From poverty to power in one generation: what Pakistan can learn from China
- Pakistan does not lack talent or ambition. It lacks a system that rewards effort predictably
If you stood in Shenzhen in 1978, you would see rice paddies, fishing boats, and dirt roads stretching toward the horizon. Stand there today and you are surrounded by glass towers, high-speed trains, and one of the world’s most powerful technology ecosystems. That transformation did not come from luck or foreign charity. It came from a deliberate break with dogma, led by one man “Deng Xiaoping”.
Deng inherited a nation that was exhausted, politically, economically, and psychologically. The Cultural Revolution had shattered trust, paralyzed institutions, and left people cynical about slogans. China did not need more ideology; it needed food, dignity, and hope. Deng understood something simple but radical: systems exist to serve people, not the other way around. His most famous line captured this perfectly “cross the river by feeling the stones”.
Reform at Home, Opening to the World
Deng’s strategy came in two overlapping waves. The first was reform at home. Farmers were allowed to sell surplus crops after meeting state quotas. Township and village enterprises emerged. Private workshops—once condemned—were tolerated and then encouraged. For the first time in decades, effort translated into reward.
The second wave was opening up to the world. China created Special Economic Zones (SEZs), small geographic experiments where foreign capital, technology, and management practices were welcomed.

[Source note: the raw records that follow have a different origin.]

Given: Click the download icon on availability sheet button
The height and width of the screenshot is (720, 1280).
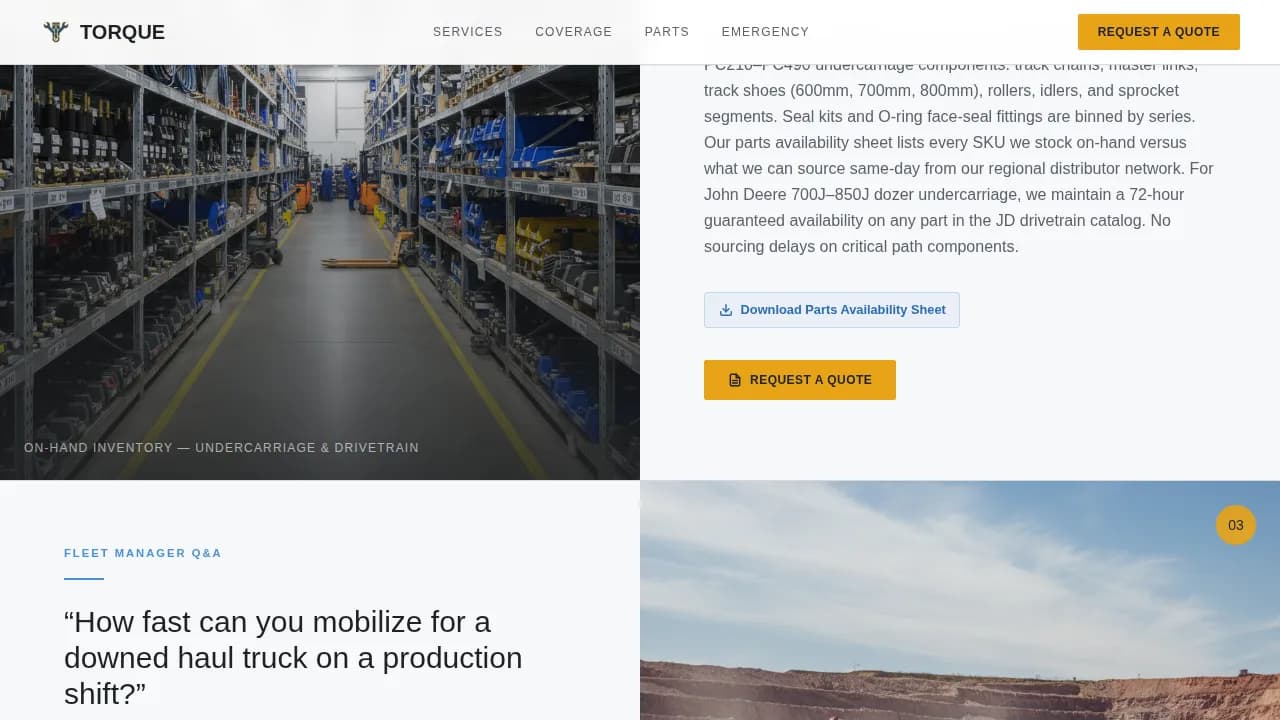Looking at the screenshot, I should click(725, 310).
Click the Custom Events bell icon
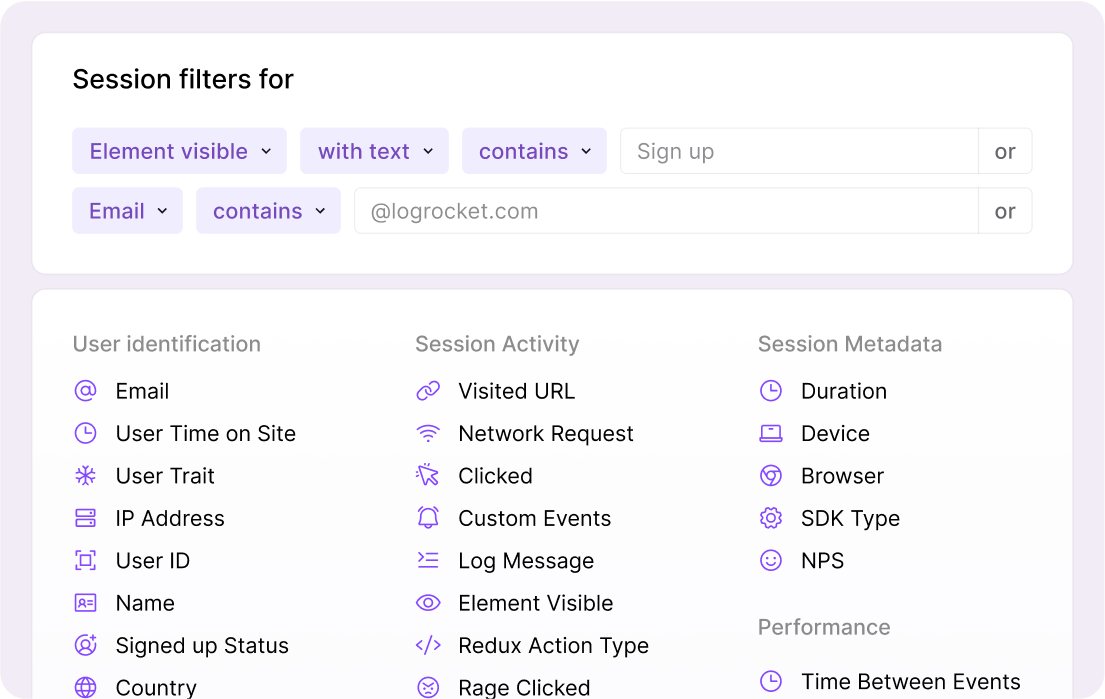This screenshot has height=699, width=1105. pos(428,518)
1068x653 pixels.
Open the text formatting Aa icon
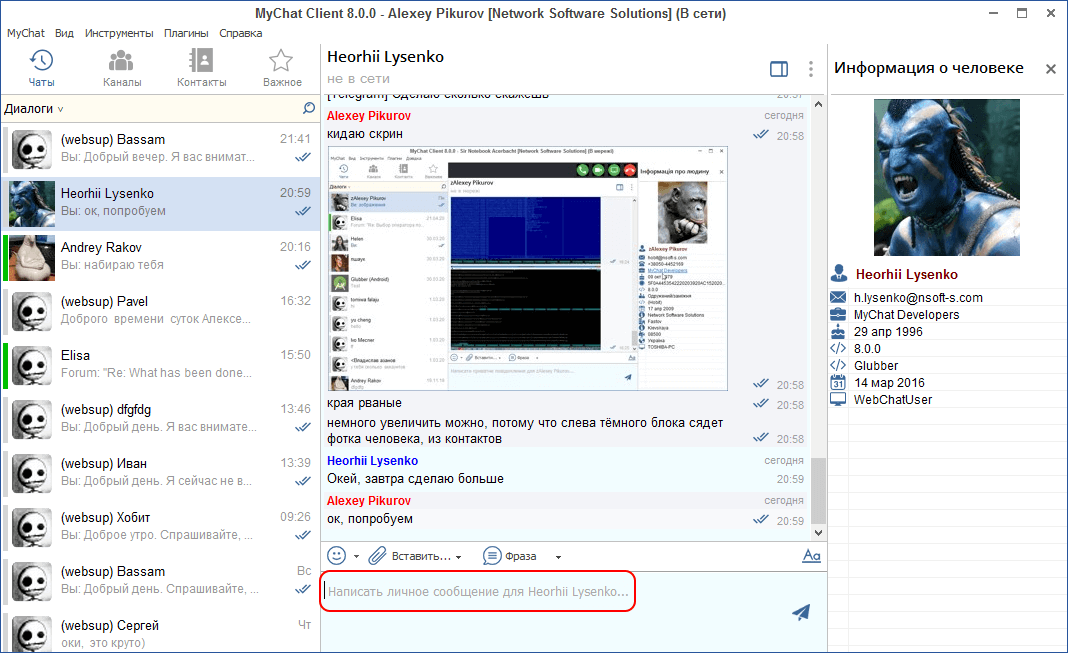point(811,556)

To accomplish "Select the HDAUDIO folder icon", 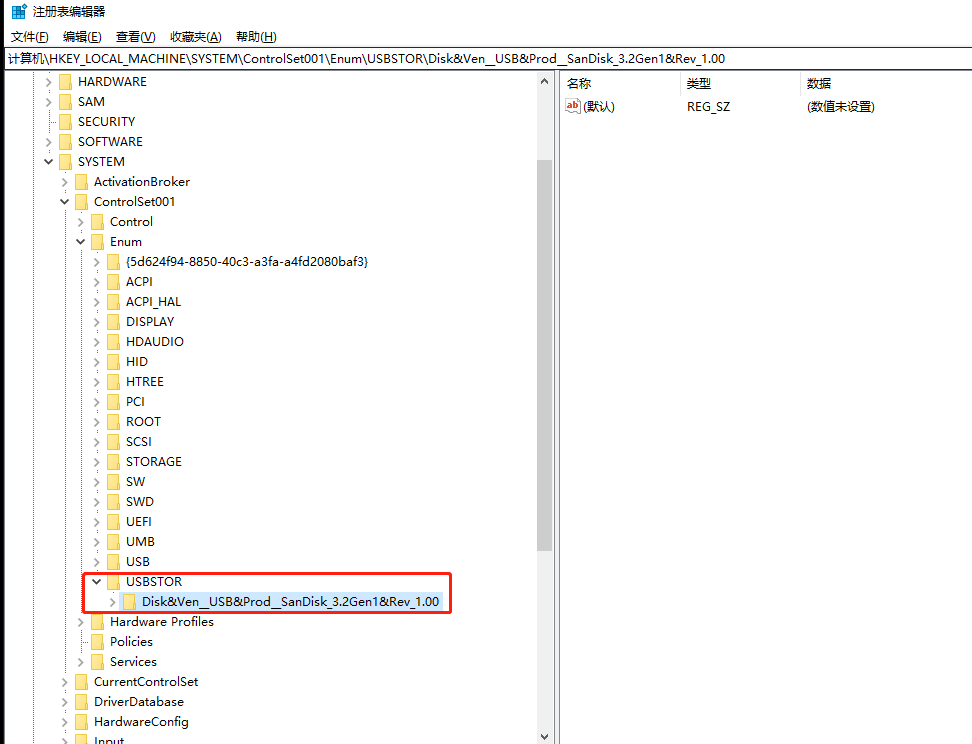I will pyautogui.click(x=112, y=341).

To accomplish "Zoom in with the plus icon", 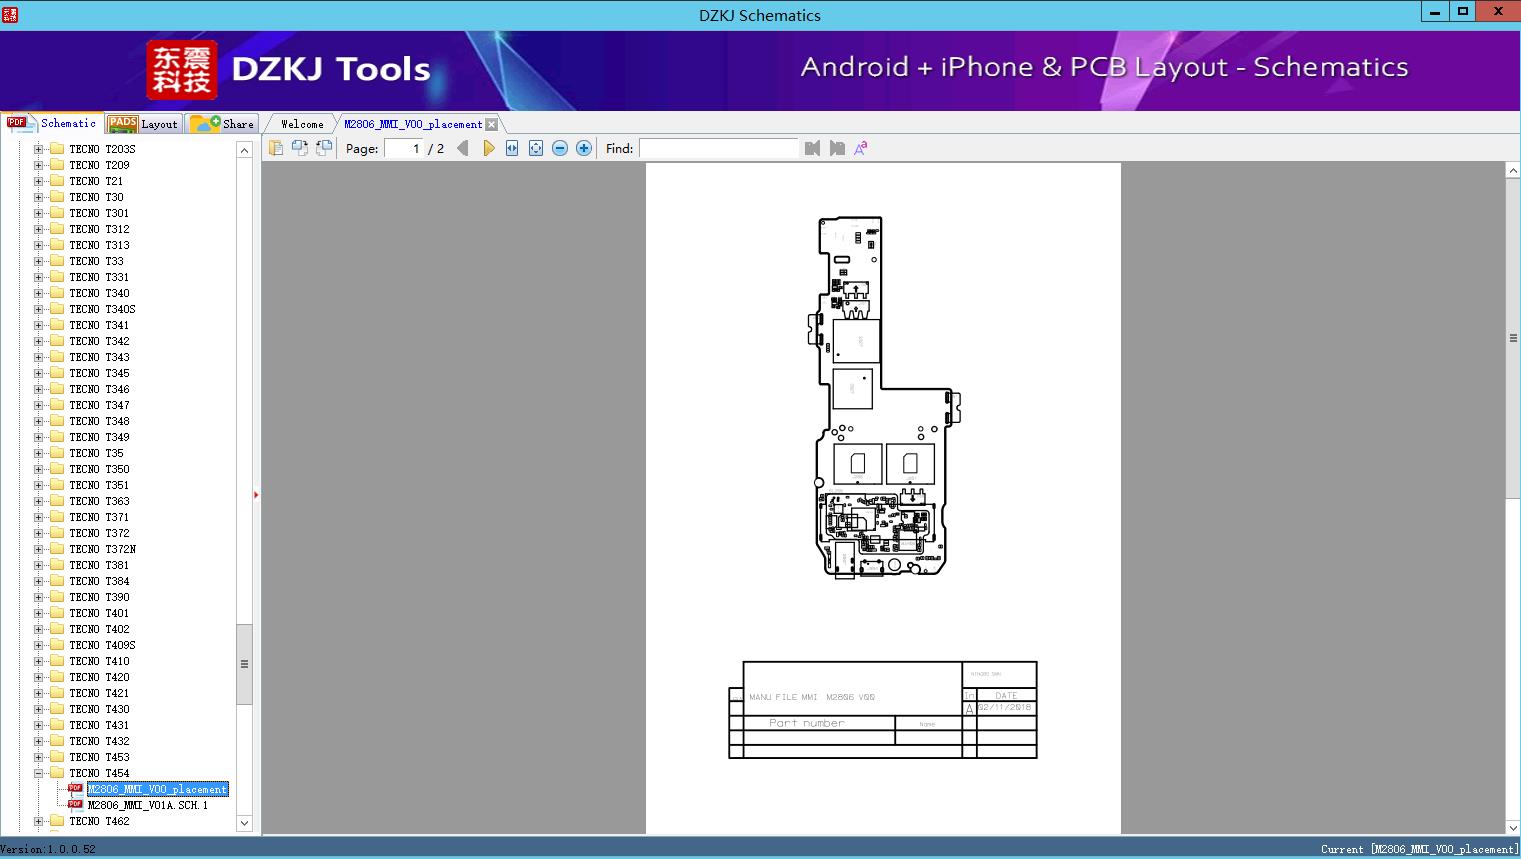I will (x=584, y=148).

The most famous of these was Shenzhen, a sleepy border town chosen precisely because it had little to lose. Shenzhen became a sandbox for policy innovation: tax incentives, export-oriented manufacturing, flexible labor rules, and minimal bureaucratic friction.
The Mindset Shift That Changed Everything
Perhaps Deng’s most revolutionary move was psychological. When he declared that “to get rich is glorious,” he shattered centuries of moral suspicion toward ambition. Wealth was no longer shameful; it was proof of contribution. Markets replaced ration coupons. Incentives replaced slogans. People stopped waiting for permission and started building.
Pakistan cannot and should not copy China’s political model. But it can absolutely adopt China’s pragmatism
China didn’t just open its economy, it opened its imagination. Before Deng, the state tried to force people to fit the system. After Deng, the system adapted to fit people. That shift reprogrammed China’s sense of possibility and unleashed the greatest poverty-reduction effort in human history.
Pakistan’s Moment of Choice
Pakistan today is not China in 1978, but the echoes are impossible to ignore. A young population, strategic geography, chronic balance-of-payments crises, policy inconsistency, and deep mistrust between citizens and the state. Like China then, Pakistan does not lack talent or ambition. It lacks a system that rewards effort predictably.
The most important lesson from China is not SEZs, infrastructure, or exports. It is mindset. Deng asked a brutally honest question: What actually works? Pakistan must ask the same, without ideological defensiveness, without nostalgia, and without fear of admitting past mistakes.
What “Pragmatism as Policy” Would Look Like in Pakistan
1. Make Growth the Supreme National Objective
China aligned the entire bureaucracy around a single metric “economic growth and poverty reduction”. Promotions depended on results. Pakistan’s state machinery is fragmented, security, politics, and economics often pull in different directions. A clear national consensus is needed “job creation and exports come first”, everything else supports that goal.
2. Reform Agriculture First, Not Last
China began with farmers because that’s where most people were poor. Pakistan’s agriculture employs over a third of the workforce but remains trapped in low productivity. Allowing farmers true price discovery, modern storage, contract farming, and agro-processing can quickly raise rural incomes. This does not require abandoning tradition, only removing distortions that punish efficiency.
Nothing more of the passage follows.